State Artificial Intelligence Laws in the US

Artificial Intelligence Law in the United States

Artificial intelligence is reshaping how organizations hire, diagnose, insure, advertise, price, and communicate. State legislatures have responded with a fast‑growing patchwork of statutes that regulate AI systems, automated decision tools, synthetic media, and algorithmic practices across multiple sectors. This category brings those developments together in one place, offering clear, practical guidance for businesses, developers, and counsel navigating the emerging regulatory landscape.

State AI laws now fall into several distinct domains—each with its own obligations, definitions, and enforcement structures. The pages in this section provide detailed coverage of the laws governing AI in employment, health care, insurance, media and advertising, software development, and high‑risk compliance areas such as elections, deepfakes, and algorithmic pricing.

 

Sector‑Specific AI Regulation

Employment and Human Resources

States and cities are imposing transparency, consent, and bias‑mitigation requirements on automated employment decision tools. These laws govern résumé screeners, video‑interview analyzers, algorithmic scoring systems, and other AI‑driven HR technologies. They include notice obligations, audit requirements, and restrictions on discriminatory outcomes.

Health Care and Clinical Decision Support

AI tools used in clinical or quasi‑clinical settings are increasingly regulated to prevent misrepresentation, protect patient safety, and ensure proper oversight. States are drawing boundaries around AI’s role in diagnosis, triage, and patient communication, with rules targeting deceptive design, professional‑title misuse, and risk‑management obligations for health‑care entities.

Insurance and Algorithmic Underwriting

Insurance regulators are moving quickly to address algorithmic bias, external consumer data, and predictive models. Colorado’s SB21‑169 remains the most comprehensive example, but other states are adopting model‑law frameworks or issuing guidance on governance, testing, and documentation for AI‑driven underwriting, pricing, and claims decisions.

Media, Advertising, and Synthetic Content

AI‑generated media—especially deepfakes and synthetic advertising—has prompted new disclosure and anti‑deception laws. States are regulating political ads, commercial imagery, and AI‑generated content used to influence consumers or voters. Requirements range from clear labeling to outright prohibitions on deceptive synthetic media.

Software Developers and LLM Providers

A growing number of states are imposing duties on developers of high‑risk AI systems, including documentation, risk disclosures, safety testing, and governance requirements.
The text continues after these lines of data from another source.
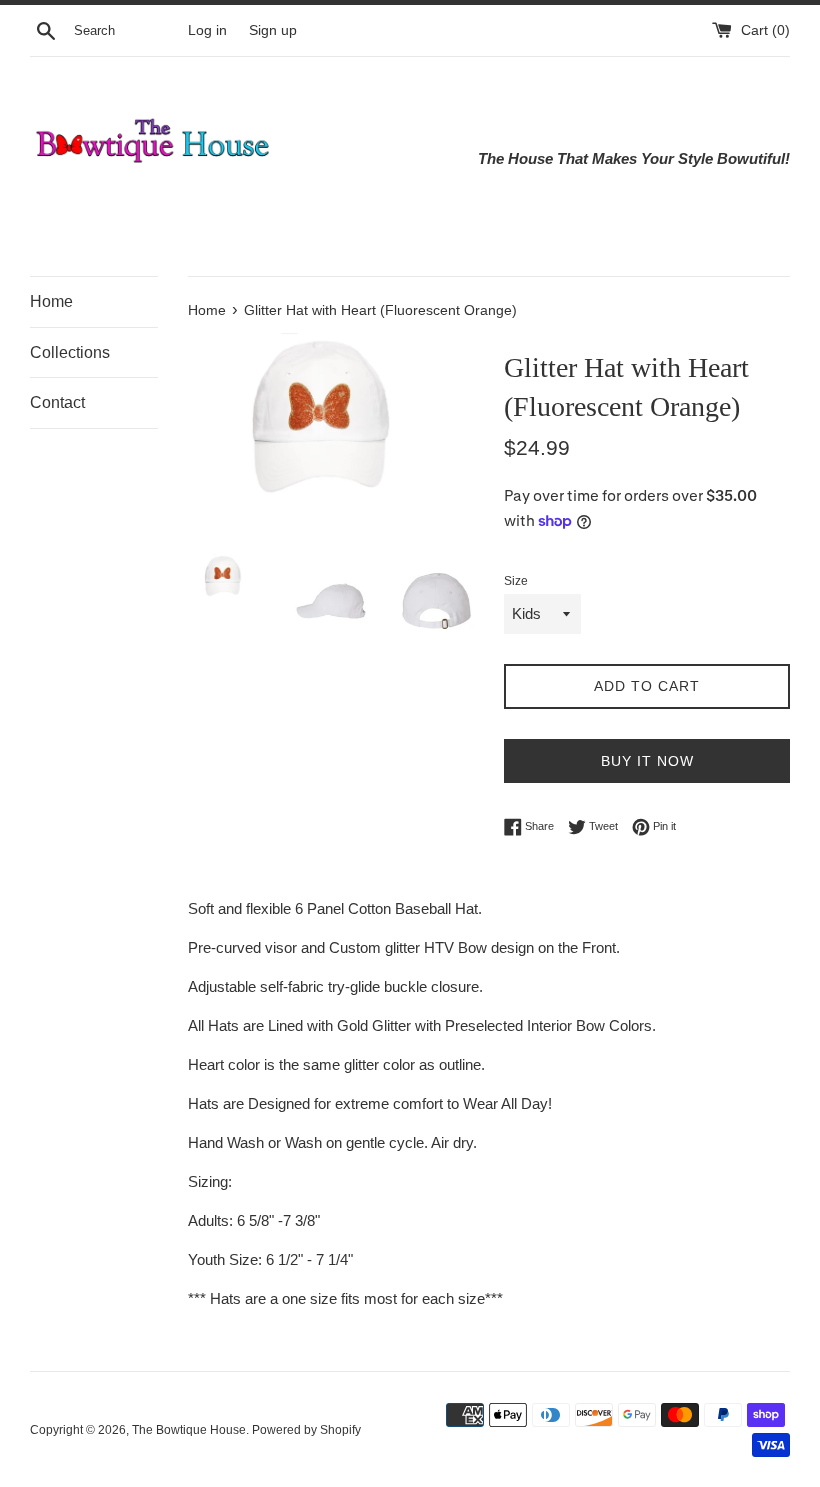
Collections (70, 352)
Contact (57, 402)
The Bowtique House (189, 1430)
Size (516, 581)
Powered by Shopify (306, 1430)
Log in (207, 30)
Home (51, 301)
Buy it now (647, 761)
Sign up (273, 30)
These laws increasingly distinguish between developers and deployers, creating obligations for model creators, API providers, and platform operators.

 

High‑Risk and Cross‑Cutting Compliance Areas

Election Integrity and Political Communications

States are enacting rules to prevent AI‑generated misinformation in campaigns, including disclosure requirements for synthetic political media, bans on deceptive deepfakes, and remedies for candidates harmed by manipulated content.

Deepfakes and Synthetic Media

Beyond elections, states are regulating deepfakes used for harassment, impersonation, fraud, or consumer deception. These laws often include criminal penalties, civil remedies, and mandatory disclosures for AI‑altered audio or video.

Algorithmic Pricing and Competition

AI‑driven pricing tools are now subject to scrutiny under both consumer‑protection and antitrust frameworks. States are addressing personalized pricing transparency, shared pricing algorithms, and the risk of tacit collusion facilitated by machine‑learning systems.

 

What This Resource Provides

Each subpage in this category offers:

  • Clear summaries of enacted state laws
  • Practical compliance guidance for businesses, developers, and counsel
  • Comparisons across jurisdictions and regulatory models
  • Explanations of how sector‑specific rules interact with broader AI governance frameworks
  • Insight into emerging trends and likely future developments

Together, these pages form a comprehensive guide to the rapidly evolving landscape of state‑level AI regulation.